Paul Bevilaqua

Life and career

Paul Bevilaqua earned a Doctorate in Aeronautics and Astronautics (subject: Turbulent wakes) at Purdue University in 1973. This seems to be concurrent with activities as an Air Force Lieutenant at Wright-Patterson Air Force Base (WP-AFB), where he began professional work in 1971. At some point he became Deputy Director of the Energy Conversion Lab at WP-AFB, managed by jet inventor Hans von Ohain. In 1975 Paul left the Air Force to be a Manager of Advanced Programs at Rockwell International's Navy Aircraft Plant. Ten years later, in 1985, he was appointed Chief Aeronautical Scientist at Lockheed, trying to come up with a new line of business.

Hans von Ohain inspired Bevilaqua to think like an engineer rather than a mathematician - "in school I learned how to move the pieces, and Hans taught me how to play chess", although he said that about Purdue as well. Ohain also showed Paul "what those TS-diagrams actually mean".

While at WP, Ohain, Bevilaqua and others investigated (see #List of Papers) and patented various flow related concepts, some of them flow multipliers related to vertical take-off and landing.

Invention of LiftFan

In the 1980s, the United States Marine Corps wanted a Vertical/Short Takeoff and Landing (V/STOVL) aircraft with more speed and payload than the Harrier/AV-8B.

Bevilaqua was working for Lockheed Skunk Works in 1986, when DARPA and the similar British agency launched a program called ASTOVL and issued a 9-month contract to develop concepts for a stealthy supersonic STOVL plane, in accordance with USMC wishes, but without the usual strict technical requirements.

The challenge in combining supersonic flight and STOVL is that an engine powerful enough to lift an aircraft would be too wide to be supersonic, as shown by the Harrier.
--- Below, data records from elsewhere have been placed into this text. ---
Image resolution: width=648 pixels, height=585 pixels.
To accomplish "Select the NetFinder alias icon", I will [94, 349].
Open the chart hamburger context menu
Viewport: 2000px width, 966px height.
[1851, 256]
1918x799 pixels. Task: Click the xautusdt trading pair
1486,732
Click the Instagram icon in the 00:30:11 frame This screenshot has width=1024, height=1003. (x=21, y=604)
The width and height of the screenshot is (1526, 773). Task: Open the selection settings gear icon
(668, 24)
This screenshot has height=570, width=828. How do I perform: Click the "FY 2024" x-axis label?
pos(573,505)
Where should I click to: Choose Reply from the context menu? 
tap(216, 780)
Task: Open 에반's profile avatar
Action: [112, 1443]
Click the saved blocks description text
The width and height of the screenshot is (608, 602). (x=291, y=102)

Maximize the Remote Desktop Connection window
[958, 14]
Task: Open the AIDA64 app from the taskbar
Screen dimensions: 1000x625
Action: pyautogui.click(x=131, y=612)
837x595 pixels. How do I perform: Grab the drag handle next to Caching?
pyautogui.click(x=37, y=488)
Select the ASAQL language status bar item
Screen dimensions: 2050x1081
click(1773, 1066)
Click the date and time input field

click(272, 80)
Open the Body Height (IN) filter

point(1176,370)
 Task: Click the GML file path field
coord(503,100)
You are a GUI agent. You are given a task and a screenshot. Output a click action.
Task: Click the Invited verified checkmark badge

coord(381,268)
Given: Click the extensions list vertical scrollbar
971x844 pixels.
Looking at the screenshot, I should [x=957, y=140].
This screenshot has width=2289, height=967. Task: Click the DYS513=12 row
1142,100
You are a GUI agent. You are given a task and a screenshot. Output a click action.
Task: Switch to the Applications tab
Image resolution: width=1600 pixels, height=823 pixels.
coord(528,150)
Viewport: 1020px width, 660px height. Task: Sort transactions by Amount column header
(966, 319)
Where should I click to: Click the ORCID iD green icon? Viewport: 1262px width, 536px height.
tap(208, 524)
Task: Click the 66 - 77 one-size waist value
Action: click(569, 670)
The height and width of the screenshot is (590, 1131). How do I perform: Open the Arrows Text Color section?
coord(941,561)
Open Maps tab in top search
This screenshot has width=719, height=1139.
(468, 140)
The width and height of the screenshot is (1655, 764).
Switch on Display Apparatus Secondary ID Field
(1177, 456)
A smaller engine with higher air flow was needed, but seemed impossible.
Inspired by the General Electric CJ805-23 aft-turbofan and the Rolls-Royce tandem-fan, an appropriate system seemed to be a dual thrust system with a lift vector at the front and a swivel nozzle at the back for the jet engine, counterbalancing each other.
To leave no stone unturned, all kinds of options were investigated, some even bordering on the ludicrous (using a cannon for lift, transferring power with a laser beam) - Skunk Works employees are no strangers to cartoon antics.

With one month left and no results, he took yet another look at the situation. Three elements were clear:

but that was tried by many and found insufficient - something more was needed.

Exploiting bypass air is the usual way of increasing thrust, but when air flow drops so does pressure, which increases engine speed at the risk of failure. This apparent flaw suddenly turned to a benefit when it dawned upon him that the extra engine power could be put to good use by turning a lift fan. "It took eight months of brainstorming to program the computer in my head, and ten seconds to come up with the idea."
In other words; transforming some of the jet blast to vertical air flow by extracting energy from the hot jet blast with a turbine that turns a shaft driving a fan pointing down, thereby increasing impulse and thus lift, without increasing drag. The transition between horizontal and vertical lift needs to be precisely controlled, and the two lift columns need to be carefully balanced, to maintain control of the aircraft.

The system works similarly to a turbofan, with an extra bypass fan moved and tilted 90 degrees to move cool unburned air vertically instead of horizontally, or a turbine helicopter whose rotor is shrunk and encased. This effect is similar to the previous flow multiplier concepts investigated by Bevilaqua (see #List of Papers) and others (although methods are different), achieving a lift/thrust-ratio of 1.5:1 where previous successful aircraft were limited to 1:1 at best.

Paul is not a propulsion engineer, and got help from various Lockheed experts in propulsion, materials and other specialised fields to verify the theories of the concept, which was then patented in 1990-93.

Both DARPA and the Marine Corps liked the concept, and from there it developed through various defense programs such as CALF and JAST into the Joint Strike Fighter Program and through to the X-35B and F-35B. Bevilaqua was a key figure in persuading the Air Force in 1992 that the concept aircraft could be useful as a conventional aircraft without the LiftFan. When the US Navy also came on board, the road was paved for the JSF concept of similar aircraft with different applications, in accordance with JAST Concept Exploration findings.

The practical development and testing of the F135 engine and system was performed by Pratt & Whitney, Allison Engine Company, NASA, Rolls-Royce and others.

One of the key factors in handing the $200B JSF contract to LM is said to be when the X-35B took off from 150feet of runway, went supersonic, and landed vertically in one flight on July 20, 2001 - a performance that only the X-35B had done, and only because of the LiftFan concept.

The JSF team was awarded the Collier Trophy 2001 for the working system, and Bevilaqua received the Paul E. Haueter Memorial Award (American Helicopter Society) in 2004.